Archipelagos of Insurrection: Slave Revolt and the Geographic Imagination

Monday, January 5, 2015: 11:40 AM
Conference Room B (Sheraton New York)
Vincent Brown, Harvard University
Enslaved Africans commonly called “Coromantees” or “Koromantyns” from the Gold Coast, a West African region stretching between the Komoe and Volta rivers, staged a dramatic series of conspiracies and revolts in the seventeenth and eighteenth-century Americas. The most significant occurred in Cartagena de Indias, Surinam, St. John, New York, Antigua, and Jamaica, an archipelago of insurrection stretching throughout the North Atlantic Americas. The Jamaican revolt of 1760-1761 was among the largest and most consequential.

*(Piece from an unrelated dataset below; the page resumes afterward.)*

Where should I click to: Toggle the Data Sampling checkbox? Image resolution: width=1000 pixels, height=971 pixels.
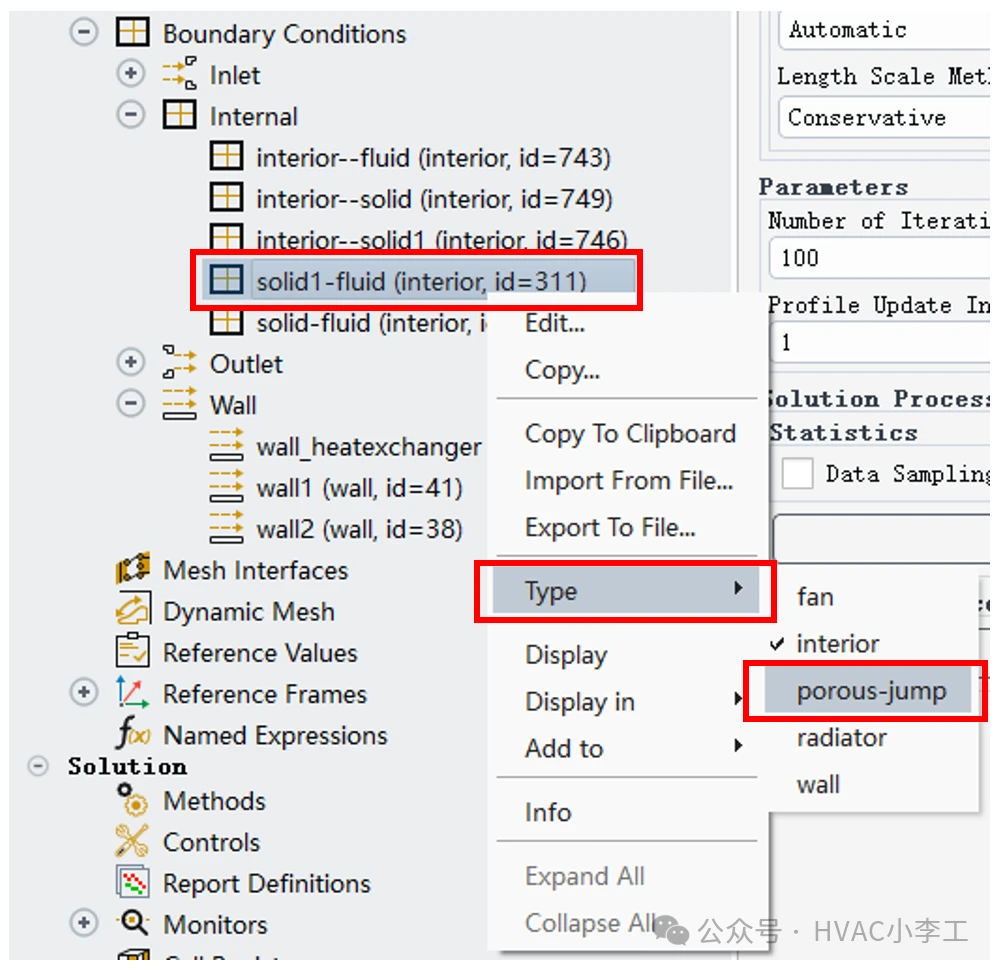coord(797,474)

Scholars have yet to give sustained attention to the complex patterns of alliance and antagonism over time and across vast distances that defined the contours of such revolts.  Thus these complex histories have yet to be understood as stories of displacement, belonging, and political predicament that linked the transatlantic slave trade to diasporic warfare. A new cartography is needed before we know how events in Africa reverberated through the Atlantic, thereby joining African, European, and American history. By mapping the history of the African diaspora onto an Atlantic history, we illuminate processes that transcend both.  By following people, their symbolic worlds, and their actions across space and over time, we may sketch an image of tangled pathways wherever they lead, showing how genealogies of political and military practice travel, take root, and grow in disparate environments.  By devising a “creative cartographic vision,” we may learn how empires and insurgencies created, navigated, and transformed a complex social geography spanning towns, plantations, mountain ranges, and oceans.